Robbie Davies

Personal information
- Nationality: British
- Born: Robbie Davies 10 December 1949 Birkenhead, England
- Died: 4 August 2017 (aged 67)
- Height: 5 ft 8+1⁄2 in (174 cm)
- Weight: Middleweight

Boxing career
- Stance: Orthodox

Boxing record
- Total fights: 15
- Wins: 11
- Win by KO: 10
- Losses: 4

Medal record
Men's amateur boxing
Representing England
Commonwealth Games
| Bronze medal – third place | 1974 Christchurch | Light-middleweight |

= Robbie Davies =

British boxer

Robbie Davies (10 December 1949 – 4 August 2017) was a British professional boxer.

==Amateur career==
Davies represented England in the light-middleweight division at the 1974 Commonwealth Games, winning a bronze medal.

He represented Great Britain in the men's light-middleweight event at the 1976 Summer Olympics, beating Wayne Devlin of Australia in his opening fight, before losing to Alfredo Lemus of Venezuela in the next round.

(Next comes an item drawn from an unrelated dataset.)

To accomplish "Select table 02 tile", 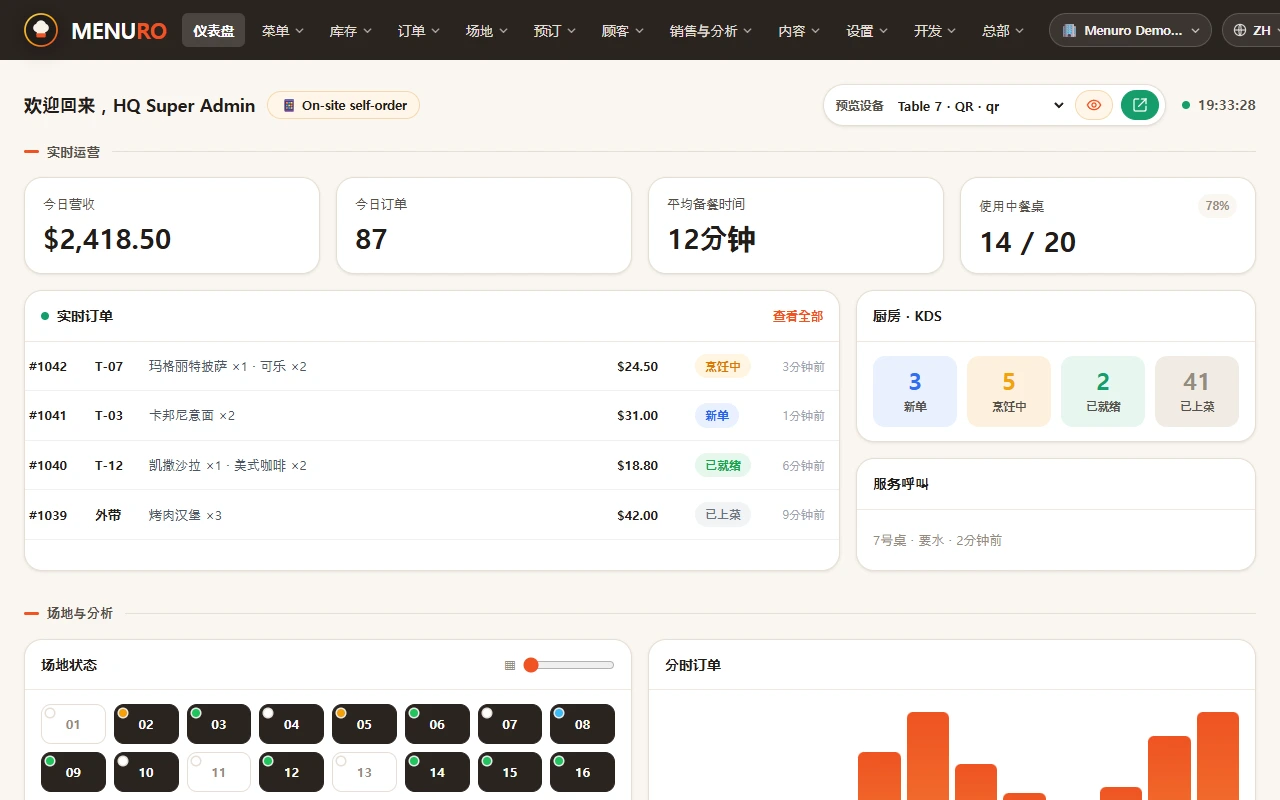I will tap(146, 724).
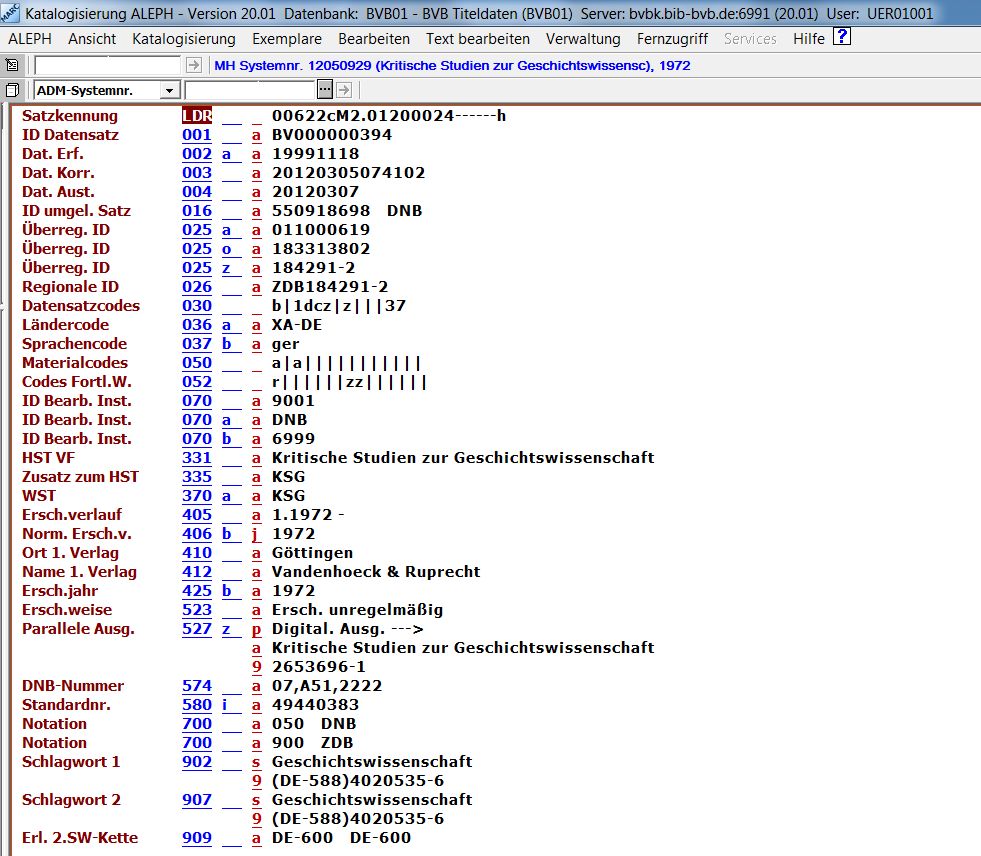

In 1977, Davies won the ABA middleweight title, after beating Mike Shone.

==Professional career==
Davies made his professional debut on 8 September 1977, at the Liverpool Stadium, beating Joe Hannaford.

==Personal life==
Davies died on 4 August 2017. He had dementia. His son, Robbie Davies Jr., is also a professional boxer.